YOUR TASK:
A faithful, complete copy of the entries is the sole expected answer.
---------- DATASET EXTRACT ----------
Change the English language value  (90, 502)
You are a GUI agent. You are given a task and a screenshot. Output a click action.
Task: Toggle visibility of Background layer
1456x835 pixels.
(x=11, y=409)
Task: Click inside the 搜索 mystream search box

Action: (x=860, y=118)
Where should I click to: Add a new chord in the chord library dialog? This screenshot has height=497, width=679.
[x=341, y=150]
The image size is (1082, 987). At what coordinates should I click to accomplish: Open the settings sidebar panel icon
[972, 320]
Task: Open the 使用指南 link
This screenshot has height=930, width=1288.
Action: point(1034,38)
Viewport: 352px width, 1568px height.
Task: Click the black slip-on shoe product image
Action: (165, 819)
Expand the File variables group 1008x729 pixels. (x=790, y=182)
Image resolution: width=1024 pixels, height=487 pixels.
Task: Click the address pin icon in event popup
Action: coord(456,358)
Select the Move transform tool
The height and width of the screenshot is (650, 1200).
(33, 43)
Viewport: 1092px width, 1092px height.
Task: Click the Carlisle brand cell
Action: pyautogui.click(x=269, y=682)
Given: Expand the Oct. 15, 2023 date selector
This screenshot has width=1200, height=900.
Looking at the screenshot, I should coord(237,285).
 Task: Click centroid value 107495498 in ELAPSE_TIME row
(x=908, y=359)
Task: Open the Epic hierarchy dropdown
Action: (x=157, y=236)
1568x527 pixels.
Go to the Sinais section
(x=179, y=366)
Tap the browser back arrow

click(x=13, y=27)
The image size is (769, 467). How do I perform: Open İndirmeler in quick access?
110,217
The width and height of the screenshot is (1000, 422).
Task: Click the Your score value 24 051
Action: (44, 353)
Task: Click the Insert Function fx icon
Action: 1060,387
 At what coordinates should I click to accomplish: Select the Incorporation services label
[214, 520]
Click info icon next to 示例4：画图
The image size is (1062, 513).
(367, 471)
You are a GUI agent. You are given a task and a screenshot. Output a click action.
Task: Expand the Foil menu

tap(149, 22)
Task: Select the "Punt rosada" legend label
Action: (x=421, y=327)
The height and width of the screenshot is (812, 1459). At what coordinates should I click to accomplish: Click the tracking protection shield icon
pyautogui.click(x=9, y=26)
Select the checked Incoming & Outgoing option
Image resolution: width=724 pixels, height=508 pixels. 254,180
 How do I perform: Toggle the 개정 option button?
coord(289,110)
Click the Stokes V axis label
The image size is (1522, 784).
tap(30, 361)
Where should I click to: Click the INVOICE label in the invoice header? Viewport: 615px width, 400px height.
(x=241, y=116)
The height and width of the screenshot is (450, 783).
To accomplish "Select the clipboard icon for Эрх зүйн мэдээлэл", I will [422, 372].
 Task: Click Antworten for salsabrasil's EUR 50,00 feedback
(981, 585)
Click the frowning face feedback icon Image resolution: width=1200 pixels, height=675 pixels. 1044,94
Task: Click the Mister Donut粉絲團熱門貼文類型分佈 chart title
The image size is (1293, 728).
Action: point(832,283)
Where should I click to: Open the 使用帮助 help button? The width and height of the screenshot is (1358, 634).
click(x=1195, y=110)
----------
OUTPUT FOR THIS TASK:
Change the English language value  (90, 502)
You are a GUI agent. You are given a task and a screenshot. Output a click action.
Task: Toggle visibility of Background layer
1456x835 pixels.
(x=11, y=409)
Task: Click inside the 搜索 mystream search box

Action: (x=860, y=118)
Where should I click to: Add a new chord in the chord library dialog? This screenshot has height=497, width=679.
[x=341, y=150]
The image size is (1082, 987). At what coordinates should I click to accomplish: Open the settings sidebar panel icon
[972, 320]
Task: Open the 使用指南 link
This screenshot has height=930, width=1288.
Action: point(1034,38)
Viewport: 352px width, 1568px height.
Task: Click the black slip-on shoe product image
Action: (165, 819)
Expand the File variables group 1008x729 pixels. (x=790, y=182)
Image resolution: width=1024 pixels, height=487 pixels.
Task: Click the address pin icon in event popup
Action: coord(456,358)
Select the Move transform tool
The height and width of the screenshot is (650, 1200).
(33, 43)
Viewport: 1092px width, 1092px height.
Task: Click the Carlisle brand cell
Action: pyautogui.click(x=269, y=682)
Given: Expand the Oct. 15, 2023 date selector
This screenshot has width=1200, height=900.
Looking at the screenshot, I should coord(237,285).
 Task: Click centroid value 107495498 in ELAPSE_TIME row
(x=908, y=359)
Task: Open the Epic hierarchy dropdown
Action: (x=157, y=236)
1568x527 pixels.
Go to the Sinais section
(x=179, y=366)
Tap the browser back arrow

click(x=13, y=27)
The image size is (769, 467). How do I perform: Open İndirmeler in quick access?
110,217
The width and height of the screenshot is (1000, 422).
Task: Click the Your score value 24 051
Action: (44, 353)
Task: Click the Insert Function fx icon
Action: 1060,387
 At what coordinates should I click to accomplish: Select the Incorporation services label
[214, 520]
Click info icon next to 示例4：画图
The image size is (1062, 513).
(367, 471)
You are a GUI agent. You are given a task and a screenshot. Output a click action.
Task: Expand the Foil menu

tap(149, 22)
Task: Select the "Punt rosada" legend label
Action: (x=421, y=327)
The height and width of the screenshot is (812, 1459). At what coordinates should I click to accomplish: Click the tracking protection shield icon
pyautogui.click(x=9, y=26)
Select the checked Incoming & Outgoing option
Image resolution: width=724 pixels, height=508 pixels. 254,180
 How do I perform: Toggle the 개정 option button?
coord(289,110)
Click the Stokes V axis label
The image size is (1522, 784).
tap(30, 361)
Where should I click to: Click the INVOICE label in the invoice header? Viewport: 615px width, 400px height.
(x=241, y=116)
The height and width of the screenshot is (450, 783).
To accomplish "Select the clipboard icon for Эрх зүйн мэдээлэл", I will [422, 372].
 Task: Click Antworten for salsabrasil's EUR 50,00 feedback
(981, 585)
Click the frowning face feedback icon Image resolution: width=1200 pixels, height=675 pixels. 1044,94
Task: Click the Mister Donut粉絲團熱門貼文類型分佈 chart title
The image size is (1293, 728).
Action: point(832,283)
Where should I click to: Open the 使用帮助 help button? The width and height of the screenshot is (1358, 634).
click(x=1195, y=110)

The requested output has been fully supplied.